«Бог один знает, сколько разнообразных, занимательных впечатлений и мыслей, которые возбуждают эти впечатления <…> проходит в один день. Ежели бы можно было рассказать их так, чтобы сам бы легко читал себя и другие могли читать меня, как и я сам, вышла бы очень поучительная и занимательная книга» (1: 279)[1]. Так думал молодой Толстой. Подобно Руссо, он стремился превратить себя в открытую книгу[2]. Хотя он и подозревал, что «не достало бы чернил на свете написать ее и типографщиков напечатать» (1: 279), это не помешало ему взяться за дело. Задуманный им в 1851 году полный отчет об одном прожитом дне – «История вчерашнего дня» – остался неоконченным, но на протяжении почти всей жизни, изо дня в день, Толстой писал историю себя.
В течение многих лет, в 1847–1858 и 1884–1910 годах, он вел дневник. Гигантский текст дневника отражает стремление Толстого определить на письме, «Кто, что я?» (эту фразу он многократно повторял). На протяжении всей жизни Толстой то и дело испытывал отчаянье, которое охватило его в юности, когда он впервые попытался, «чертя по бумаге буквы» (46: 65), описать себя в дневнике. Это отчаянье было особенно острым в старости, в дневниках последних лет. Открытия Толстого-писателя не принесли облегчения.
Задача описать «Кто, что я?» занимала Толстого и в других его текстах, написанных от первого лица (я, Лев Толстой), а их было много[3].

РАЗДЕЛ ДАННЫХ =>
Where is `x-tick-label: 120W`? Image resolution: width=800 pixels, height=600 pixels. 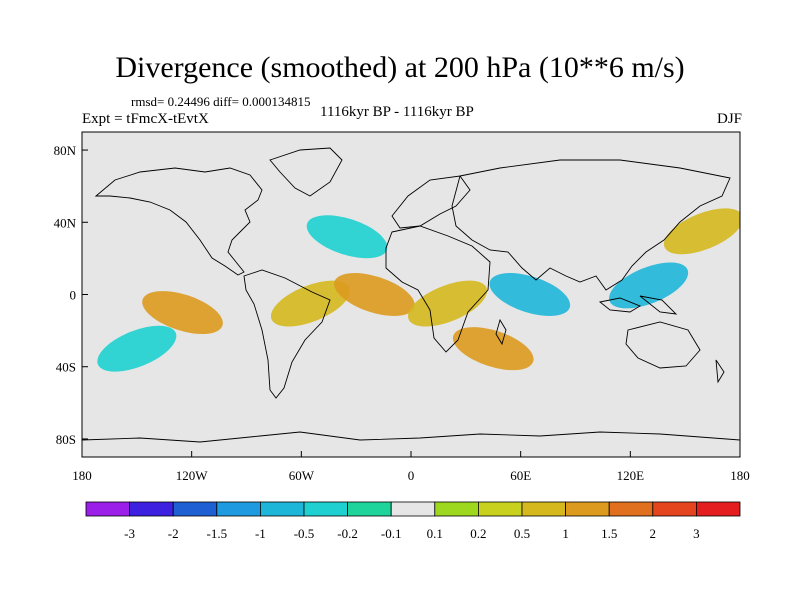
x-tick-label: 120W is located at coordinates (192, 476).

ЧТО СДЕЛАТЬ =>
(a) Как называется полный отчет об одном прожитом дне, задуманный Толстым в 1851 году, согласно тексту о дневнике Толстого?
(b) Напишите продолжение текста о дневнике Толстого, начиная сразу после его последнего предложения.
Листинг здесь не понадобится.

ОТВЕТЫ =>
(a) «История вчерашнего дня».

(b)
Принято считать, что Толстому удалось передать в своих романах формы человеческого опыта, трудно поддающиеся описанию, – внутреннюю речь, подсознательные процессы, сны. В этой книге я хочу показать, как Толстой пытался описать и определить свое «я» в нехудожественных текстах, написанных от первого лица, – дневниках, письмах, воспоминаниях, исповедях, трактатах и проч.
Это не было чисто литературной задачей. В структуре повествовательного текста (особенно текста девятнадцатого века) заложена философская концепция, отводящая поступательному движению времени главную роль в формировании человеческой жизни, а это предполагает идею конечности. Для Толстого эта концепция была неприемлемой, и он не хотел смириться с тем, что личность человека ограничена пределами того, что может быть высказано. В этом смысле дневники и другие человеческие документы и трактаты Толстого представляют собой проект, исполненный философского, морального и религиозного смысла.
В ранних дневниках Толстой работал над такими задачами изо дня в день, на материале повседневности. Его занимала проблема времени. Он старался выработать метод, который позволил бы фиксировать на письме прошлое, настоящее и будущее.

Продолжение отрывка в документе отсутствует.